━━ THE INPUT

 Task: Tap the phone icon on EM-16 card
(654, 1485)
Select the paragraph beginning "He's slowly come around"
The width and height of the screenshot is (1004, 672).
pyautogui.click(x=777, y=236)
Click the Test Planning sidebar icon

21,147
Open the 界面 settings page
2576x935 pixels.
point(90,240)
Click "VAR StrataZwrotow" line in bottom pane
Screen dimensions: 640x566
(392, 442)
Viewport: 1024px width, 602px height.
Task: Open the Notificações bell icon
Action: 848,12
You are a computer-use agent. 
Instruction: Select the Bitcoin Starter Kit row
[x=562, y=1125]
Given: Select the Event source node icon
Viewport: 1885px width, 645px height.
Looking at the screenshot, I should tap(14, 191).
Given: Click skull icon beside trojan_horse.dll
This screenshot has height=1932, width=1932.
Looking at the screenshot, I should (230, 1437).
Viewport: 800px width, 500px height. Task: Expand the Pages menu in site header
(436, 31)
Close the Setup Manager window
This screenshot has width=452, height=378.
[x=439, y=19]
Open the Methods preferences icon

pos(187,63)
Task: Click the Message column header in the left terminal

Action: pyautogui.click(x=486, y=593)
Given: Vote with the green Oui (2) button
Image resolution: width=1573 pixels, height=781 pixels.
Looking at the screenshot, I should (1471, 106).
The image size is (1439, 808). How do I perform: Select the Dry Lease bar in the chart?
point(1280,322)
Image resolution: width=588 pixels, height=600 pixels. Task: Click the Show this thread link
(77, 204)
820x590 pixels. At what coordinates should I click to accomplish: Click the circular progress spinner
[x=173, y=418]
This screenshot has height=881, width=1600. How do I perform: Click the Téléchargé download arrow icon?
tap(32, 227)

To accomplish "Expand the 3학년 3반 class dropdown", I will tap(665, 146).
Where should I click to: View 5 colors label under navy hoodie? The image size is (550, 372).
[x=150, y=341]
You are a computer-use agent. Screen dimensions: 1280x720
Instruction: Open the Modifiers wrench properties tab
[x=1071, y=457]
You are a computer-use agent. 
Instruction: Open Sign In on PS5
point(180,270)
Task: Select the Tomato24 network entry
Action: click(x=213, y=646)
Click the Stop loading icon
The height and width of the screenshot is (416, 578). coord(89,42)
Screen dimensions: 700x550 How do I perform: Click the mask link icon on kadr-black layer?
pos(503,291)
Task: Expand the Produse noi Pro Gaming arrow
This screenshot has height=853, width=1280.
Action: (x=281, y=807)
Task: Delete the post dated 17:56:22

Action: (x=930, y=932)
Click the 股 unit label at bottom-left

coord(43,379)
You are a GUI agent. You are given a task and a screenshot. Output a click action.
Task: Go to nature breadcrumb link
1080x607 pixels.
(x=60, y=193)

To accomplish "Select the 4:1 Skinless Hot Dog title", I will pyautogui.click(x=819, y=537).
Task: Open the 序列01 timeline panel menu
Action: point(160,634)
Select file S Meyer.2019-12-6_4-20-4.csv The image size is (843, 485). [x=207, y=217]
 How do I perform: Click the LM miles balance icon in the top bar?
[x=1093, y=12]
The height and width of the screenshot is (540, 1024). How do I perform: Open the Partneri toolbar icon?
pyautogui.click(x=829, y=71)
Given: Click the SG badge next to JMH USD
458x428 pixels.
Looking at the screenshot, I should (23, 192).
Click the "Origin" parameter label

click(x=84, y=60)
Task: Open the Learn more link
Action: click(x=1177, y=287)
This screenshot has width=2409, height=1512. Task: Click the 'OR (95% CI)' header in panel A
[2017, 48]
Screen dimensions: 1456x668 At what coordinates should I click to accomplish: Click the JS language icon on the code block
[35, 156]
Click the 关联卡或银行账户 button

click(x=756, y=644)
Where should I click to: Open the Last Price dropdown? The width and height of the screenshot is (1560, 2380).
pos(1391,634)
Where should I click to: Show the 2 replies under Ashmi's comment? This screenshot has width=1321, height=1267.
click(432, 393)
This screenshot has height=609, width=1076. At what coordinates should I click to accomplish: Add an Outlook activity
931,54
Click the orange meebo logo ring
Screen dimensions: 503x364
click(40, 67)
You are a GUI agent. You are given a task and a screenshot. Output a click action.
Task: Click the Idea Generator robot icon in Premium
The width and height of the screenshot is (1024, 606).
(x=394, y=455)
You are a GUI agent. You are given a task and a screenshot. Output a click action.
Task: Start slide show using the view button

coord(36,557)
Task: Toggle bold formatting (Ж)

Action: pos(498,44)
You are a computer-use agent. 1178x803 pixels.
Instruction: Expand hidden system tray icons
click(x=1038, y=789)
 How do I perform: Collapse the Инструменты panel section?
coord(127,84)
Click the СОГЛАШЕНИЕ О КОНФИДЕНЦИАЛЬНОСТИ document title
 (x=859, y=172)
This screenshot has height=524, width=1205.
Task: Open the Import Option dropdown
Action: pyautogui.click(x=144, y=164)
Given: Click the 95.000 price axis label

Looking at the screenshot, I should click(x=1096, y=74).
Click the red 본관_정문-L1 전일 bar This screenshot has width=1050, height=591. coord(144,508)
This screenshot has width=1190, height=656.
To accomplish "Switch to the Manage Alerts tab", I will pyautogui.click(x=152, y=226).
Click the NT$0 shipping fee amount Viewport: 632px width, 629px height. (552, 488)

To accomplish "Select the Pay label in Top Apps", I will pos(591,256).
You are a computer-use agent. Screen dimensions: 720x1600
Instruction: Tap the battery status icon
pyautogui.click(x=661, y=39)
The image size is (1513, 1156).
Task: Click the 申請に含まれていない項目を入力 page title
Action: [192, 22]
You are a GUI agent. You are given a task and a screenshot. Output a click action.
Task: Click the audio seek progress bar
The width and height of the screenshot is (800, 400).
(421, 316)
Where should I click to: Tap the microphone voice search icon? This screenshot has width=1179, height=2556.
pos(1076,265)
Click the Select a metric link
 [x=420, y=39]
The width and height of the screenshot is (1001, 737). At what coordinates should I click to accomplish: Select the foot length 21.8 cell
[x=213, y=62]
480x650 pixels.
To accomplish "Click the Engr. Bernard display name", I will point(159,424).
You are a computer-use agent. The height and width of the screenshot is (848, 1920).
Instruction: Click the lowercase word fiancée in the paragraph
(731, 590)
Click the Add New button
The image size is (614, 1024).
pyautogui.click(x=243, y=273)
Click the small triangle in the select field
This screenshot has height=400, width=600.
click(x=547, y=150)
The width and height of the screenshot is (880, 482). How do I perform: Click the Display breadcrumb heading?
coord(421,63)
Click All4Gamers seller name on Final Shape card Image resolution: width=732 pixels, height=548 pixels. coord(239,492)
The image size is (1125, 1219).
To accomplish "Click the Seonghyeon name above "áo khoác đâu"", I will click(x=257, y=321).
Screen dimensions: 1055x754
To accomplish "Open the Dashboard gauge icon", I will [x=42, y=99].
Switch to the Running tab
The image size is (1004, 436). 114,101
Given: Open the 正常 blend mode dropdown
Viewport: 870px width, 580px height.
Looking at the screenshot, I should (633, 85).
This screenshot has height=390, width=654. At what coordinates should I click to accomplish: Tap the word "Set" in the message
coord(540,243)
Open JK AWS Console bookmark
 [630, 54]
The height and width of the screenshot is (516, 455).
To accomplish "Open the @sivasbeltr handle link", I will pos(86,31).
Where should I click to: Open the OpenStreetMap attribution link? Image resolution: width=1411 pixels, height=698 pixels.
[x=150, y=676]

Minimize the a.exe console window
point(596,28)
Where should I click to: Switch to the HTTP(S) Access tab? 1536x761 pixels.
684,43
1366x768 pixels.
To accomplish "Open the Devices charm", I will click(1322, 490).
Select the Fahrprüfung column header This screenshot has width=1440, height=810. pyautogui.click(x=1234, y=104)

━━━━

• TASK REQUIREMENTS
Go through the material and report each line that holds the string "computer".

• RESULT
You are a computer-use agent. 
You are a computer-use agent. Screen dimensions: 1280x720
You are a computer-use agent. 
You are a computer-use agent. 1178x803 pixels.
You are a computer-use agent. Screen dimensions: 720x1600
You are a computer-use agent. The height and width of the screenshot is (848, 1920).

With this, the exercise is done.